Here Paul is assuming something.
We are that catch basin. And
the blessing is such a down pour, the source so constant, that we can
overflow with thankfulness. Be
a catch basin, but not just any catch basin, an overflowing catch basin
that is full to overflowing. We
are to excel in thankfulness. Our catch basin isn’t big enough to hold
it all. We are designed to
overflow!--And overflow with blessing to others!
Scene 3: Rinkart:—NOW
thank we all our God (hymn 556)
In our hymn books, Hymn 556 is a hymn that was as written
in 1607 by a German by the name of Martin Rinkart. The name of the hymn is
"Now Thank We All Our God.” In the year that Rinkart wrote that
hymn something unusual took place. Over
6000 persons in Rinkart’s German village, including his wife and his
children, died of pestilence. Yet, in the midst of that catastrophic
social and personal loss Rinkart set down to pen this great hymn of
praise: Now thank we all our God, with hearts and hands and voices.

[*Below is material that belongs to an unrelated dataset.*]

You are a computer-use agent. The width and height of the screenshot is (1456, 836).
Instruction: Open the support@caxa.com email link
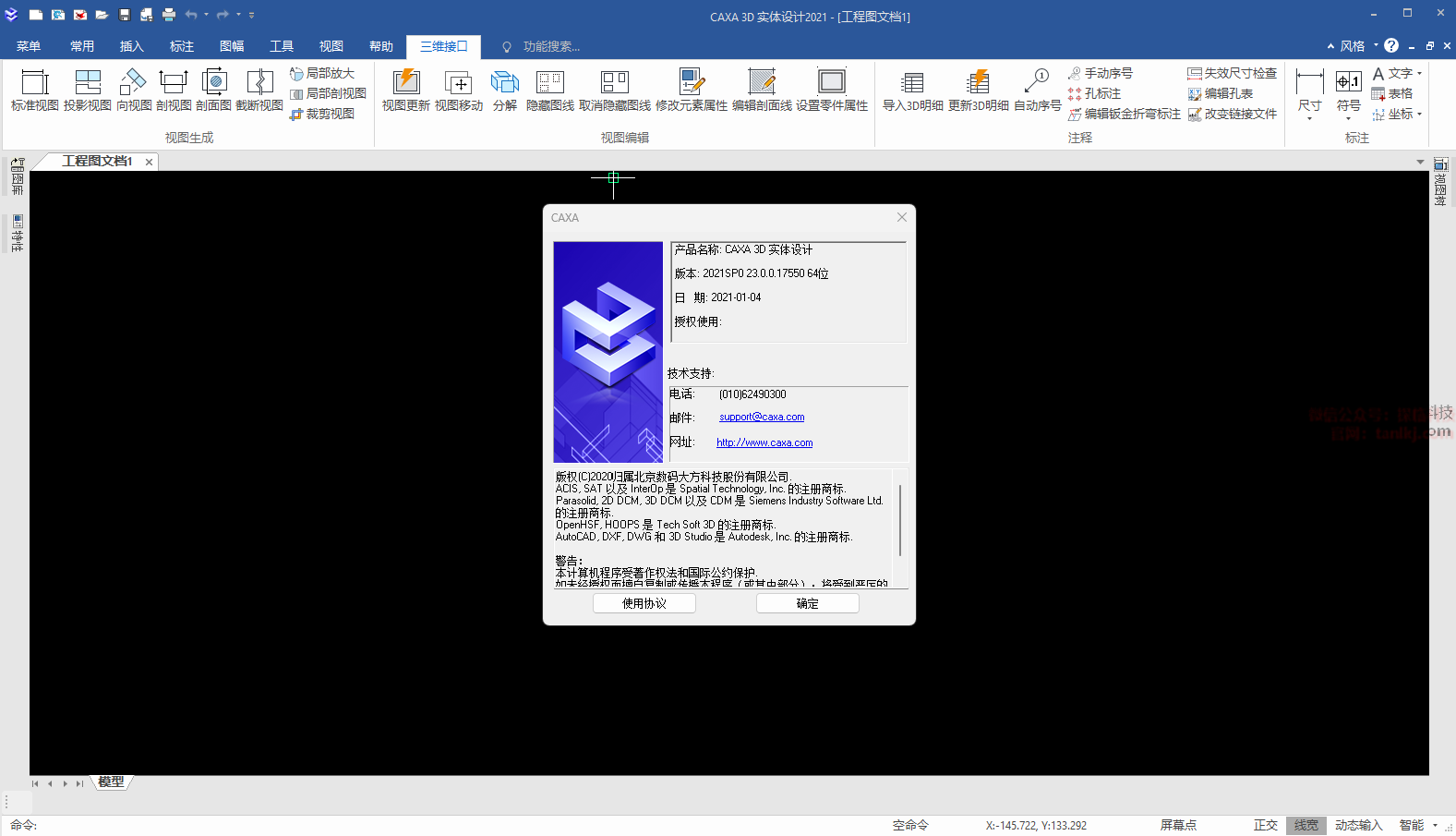pos(762,418)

The Christian faith affirms that in the midst of everything--in
death, in loss, in hardship--we are to turn to God in praise. [iv]
I want the remainder of the time we have together this
morning to be a practical Thanksgiving workshop. I want to lead you through a time of thanking God for Common
Blessings (overlooked?), Special Blessings (forgotten?), and The greatest
blessing (ignored?).
III.
Let’s Thank God for:
Common Blessings (Overlooked?)
·
Thank him for your senses. You can see, hear, smell, taste, and touch.
What did
you see today, this week you can praise God for?
What did
you hear?
What did
you smell?
What did
you taste?
·
Thank him that you have unimpaired thinking ability, you can
think, plan, and pray.
·
Thank him for the strength you have to work.
·
The food you eat (it came by the sweat of someone’s brow)
·
Thank God for weather, for seasons, for the stability of our
world. It rotates in 24
hours. It goes around the sun
in 365 days. Its tilt on the
axis is just perfect. It is
precisely the right distance from the sun, and the moon.
·
Lord, forgive me for overlooking the common blessings.
Special Blessings (Forgotten?)
·
We have all had special blessings. We maybe didn’t
recognize them when they came. Those
blessing were meant not only for the hour that they were provided but they
were a pledge to you that God cares for you.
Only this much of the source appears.